> ESERCIZI
1. Indica se ciascuna affermazione concorda con il brano sulla formazione artistica del pittore, rispondendo sì o no e citando alla lettera le parole decisive del brano.
(a) Esistono documenti che attestano un soggiorno del pittore a Venezia.
(b) Il pittore apprese da Ludovico Mazzolini e dal Garofalo il modo di fare i paesaggi.
(c) Le notizie certe sulla vita del pittore sono abbondanti.
2. Prosegui il brano sulla formazione artistica del pittore scrivendone il seguito, a partire dalla sua ultima frase.

> BRANO FORNITO
---------------
Scarse sono le notizie certe sulla sua vita e ancor di più quelle relative alla sua formazione artistica.

Si può supporre che questa avvenne a Cremona, città di frontiera, che nei decenni a cavallo tra XV e XVI secolo offriva un panorama artistico quasi nordico, certamente attento alla produzione tedesca, se si pensa alle opere di Marco Marziale, Benedetto Diana o della cerchia di Iacopo de’ Barbari, che contribuivano a rendere ancora più fertile un humus già impregnato dal repertorio delle incisioni d’Oltralpe. A questa cultura va aggiunta l’influenza della pittura veneziana (di Giovanni Bellini, di Bartolomeo Montagna e di Giovan Battista Cima piuttosto che di Giorgio da Castelfranco, detto Giorgione), sia pure in mancanza di documenti relativi a un soggiorno del pittore in laguna. Andrebbero invece ricordate le suggestioni della pittura ferrarese, di Ludovico Mazzolini e del Garofalo (Benvenuto Tisi), dai quali apprese il modo di fare i paesaggi, con l’uso del verde cupo e le sprezzature luminose che accendono le fronde.
---------------
> ESTRATTI DEL DATASET
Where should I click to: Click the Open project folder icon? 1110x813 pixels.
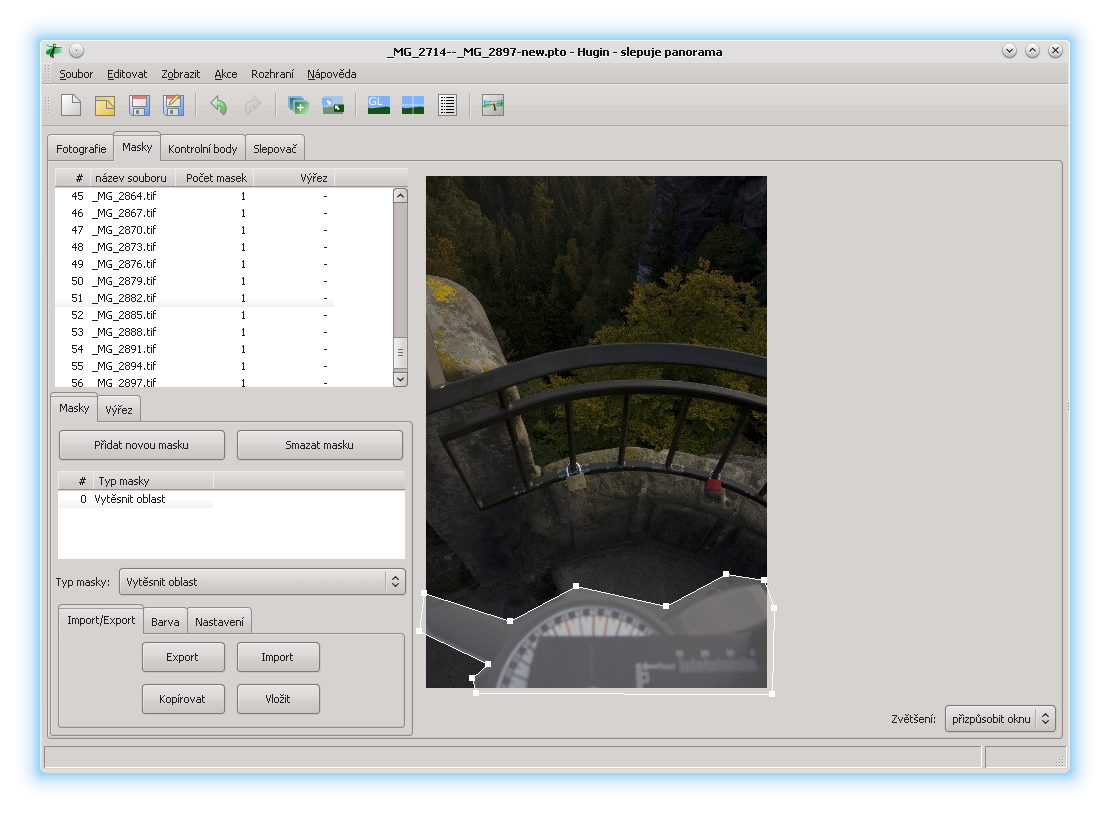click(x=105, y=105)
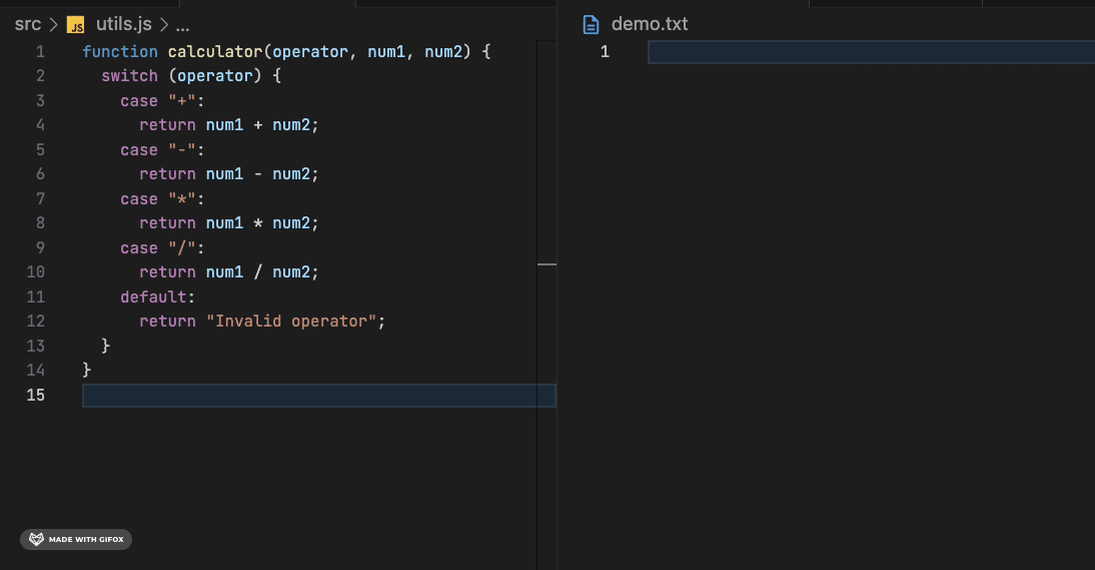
---------------
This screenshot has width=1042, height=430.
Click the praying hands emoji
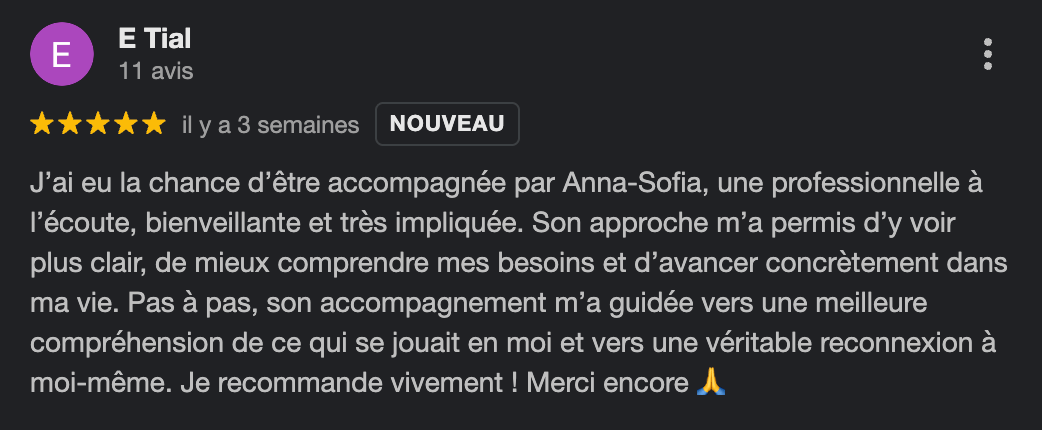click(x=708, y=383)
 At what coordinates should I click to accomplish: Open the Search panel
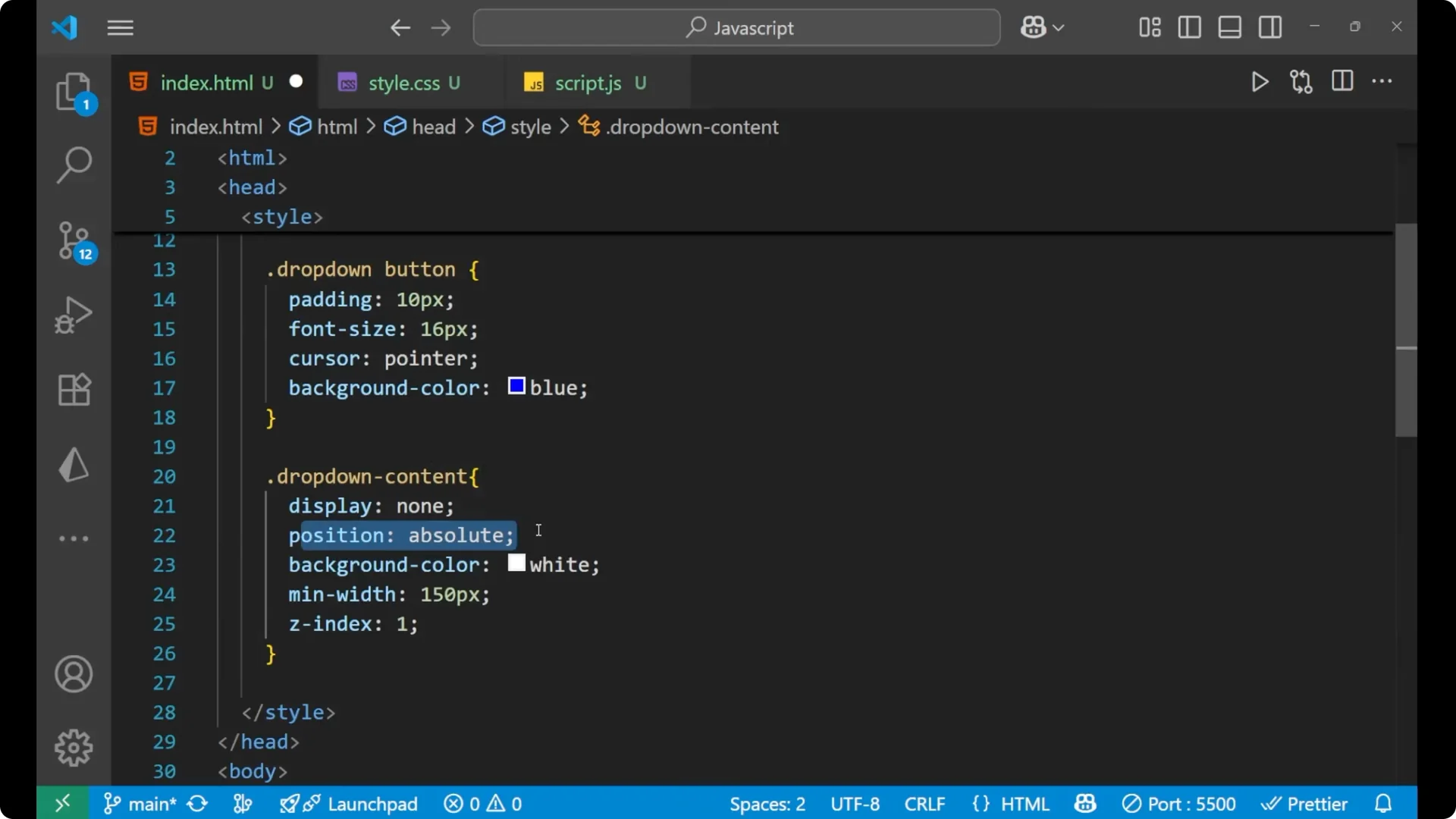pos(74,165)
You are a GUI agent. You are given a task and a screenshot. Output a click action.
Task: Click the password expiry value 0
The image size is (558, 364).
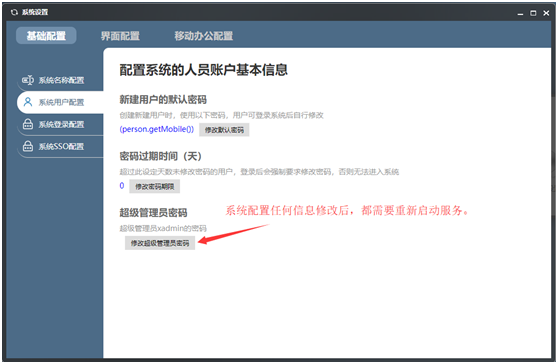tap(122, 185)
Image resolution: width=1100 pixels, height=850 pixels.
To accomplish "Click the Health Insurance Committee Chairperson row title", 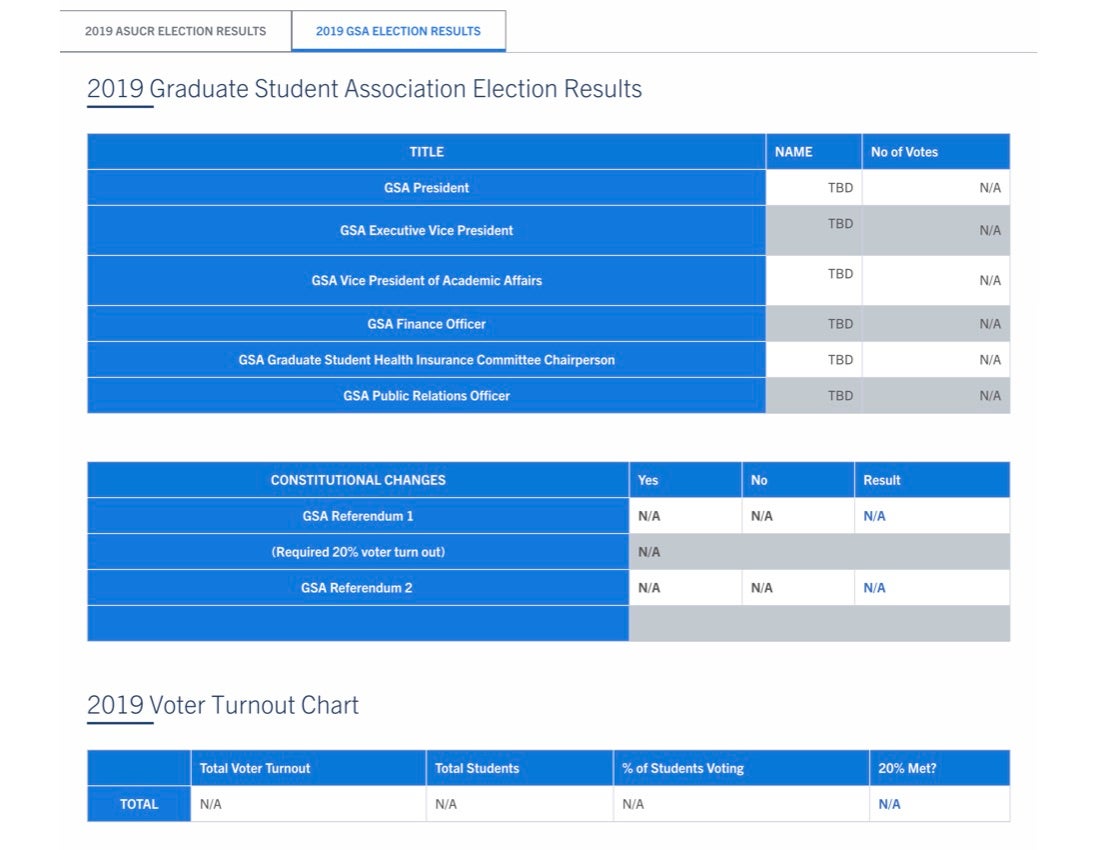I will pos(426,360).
---------------
> RISPOSTE ATTESE
1.
(a) No: «sia pure in mancanza di documenti relativi a un soggiorno del pittore in laguna».
(b) Sì: «di Ludovico Mazzolini e del Garofalo (Benvenuto Tisi), dai quali apprese il modo di fare i paesaggi».
(c) No: «Scarse sono le notizie certe sulla sua vita».

2.
Tra le primissime opere del M. si possono ascrivere la Madonna col Bambino e s. Giovannino dell’Accademia Carrara di Bergamo e l’Adorazione del Bambino e i ss. Gerolamo, Caterina, Francesco e Bernardino già nella collezione Lechi di Brescia e ora nella Kunsthaus di Zurigo, databili poco prima del 1510.

Nella prima il «linearismo netto e tagliente» della composizione (Zeri, p. 40), dal sapore radicalmente nordico, si sposa con suggestioni venete, da Cima per il velo sfaccettato di Maria e da Bellini per il breve brano di paesaggio in cui si aggirano due piccole figure; l’altra, segnalata da Tanzi (1982), suggerisce ulteriori influssi della grafica tedesca, almeno nella nota quasi espressionista del s. Bernardino inginocchiato. Entrambe le tavole mostrano un artista attento anche alle novità leonardesche e bramantiniane che dalla vicina Milano cominciavano a filtrare nelle province del Sudest lombardo, tra Lodi, Brescia e Cremona.

Su questa base è possibile assegnare al M. la piccola Adorazione del Bambino della Galleria del Palazzo ducale di Mantova, già nota sotto il nome del cremasco Vincenzo Civerchio (Moro), nonché due pannelli di polittico con S. Giovanni Battista e un Santo vescovo in collezione privata (Frangi, 1988). In questi ultimi due si ravvisa per la prima volta l’influenza dello stile del Romanino (Girolamo Romani). Proprio la questione della conoscenza e della frequentazione tra i due artisti è uno dei nodi cruciali e più intricati della vicenda artistica lombarda di inizio Cinquecento.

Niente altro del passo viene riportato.